EXCERPT PROVIDED.
>>>>>
An explanation for this phenomenon is that observers see the critical object in their visual field but fail to process it extensively enough to retain it. Individuals experience inattentional agnosia after having seen the target stimuli but not consciously being able to identify what the stimuli is. It is possible that observers are not even able to identify that the stimuli they are seeing are coherent objects. Thus observers perceive some representation of the stimuli but are actually unaware of what that stimulus is. It is because the stimulus is not encoded as a specific thing, that it later is not remembered. Individuals fail to report what the stimuli is after it has been removed. However, despite a lack in ability to fully process the stimuli, experiments have shown a priming effect of the critical stimuli. This priming effect indicates that the stimuli must have been processed to some degree, this occurs even if observers are unable to report what the stimuli is.

===Change blindness===
Inattentional blindness is the failure to see a stimulus, such as an object that is present in a visual field. However, change blindness is the failure to notice something different about a visual display. Change blindness is directly related to memory, individuals who experience the effects of change blindness fail to notice something different about a visual display from one moment to the next. In experiments that test for this phenomenon participants are shown an image that is then followed by another duplicate image that has had a single change made to it. Participants are asked to compare and contrast the two images and identify what the change is. In inattentional blindness experiments, participants fail to identify some stimulus in a single display, a phenomenon that does not rely on memory the way change blindness does. Inattentional blindness refers to an inability to identify an object all together whereas change blindness is a failure to compare a new image or display to one that was previously stored in memory.
<<<<<
STORED RECORDS.
>>>>>
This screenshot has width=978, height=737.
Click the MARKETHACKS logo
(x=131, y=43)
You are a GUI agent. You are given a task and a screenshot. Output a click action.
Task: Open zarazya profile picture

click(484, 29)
<<<<<
>>>>>
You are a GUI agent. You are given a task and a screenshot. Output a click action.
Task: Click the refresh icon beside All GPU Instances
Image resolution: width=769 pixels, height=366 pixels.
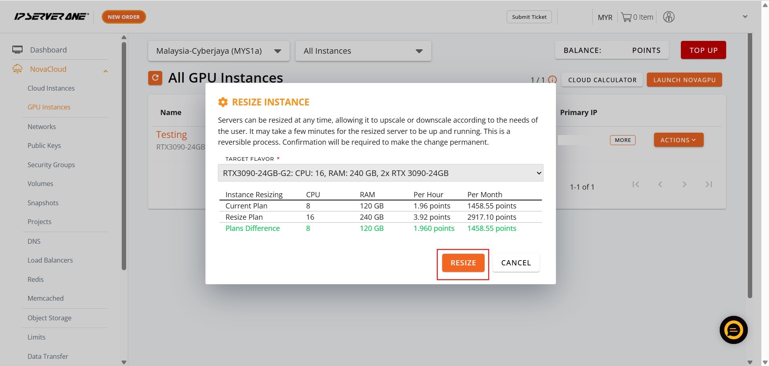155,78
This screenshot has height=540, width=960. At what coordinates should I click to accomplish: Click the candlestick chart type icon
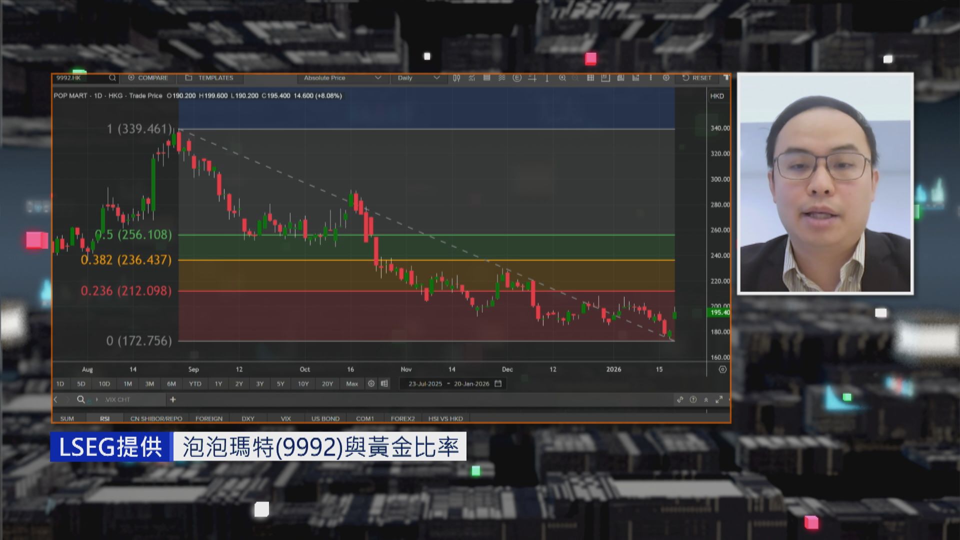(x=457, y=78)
<<<<<
>>>>>
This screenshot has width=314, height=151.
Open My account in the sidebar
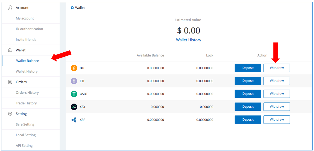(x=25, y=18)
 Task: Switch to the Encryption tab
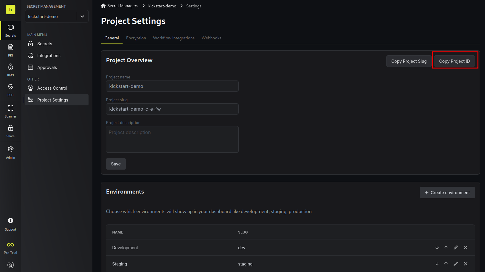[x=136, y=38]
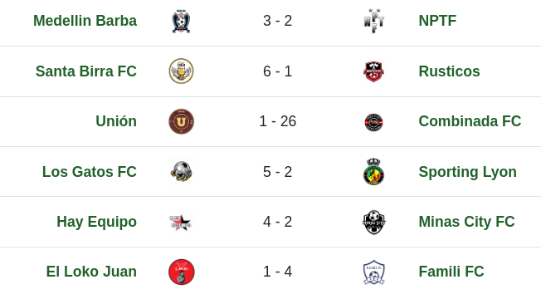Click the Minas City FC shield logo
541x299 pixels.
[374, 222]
<<<<<
YOUR TASK. Quote every sentence in the excerpt on inattentional blindness and change blindness that contains the word "memory."

RESULT.
1. "Change blindness is directly related to memory, individuals who experience the effects of change blindness fail to notice something different about a visual display from one moment to the next."
2. "In inattentional blindness experiments, participants fail to identify some stimulus in a single display, a phenomenon that does not rely on memory the way change blindness does."
3. "Inattentional blindness refers to an inability to identify an object all together whereas change blindness is a failure to compare a new image or display to one that was previously stored in memory."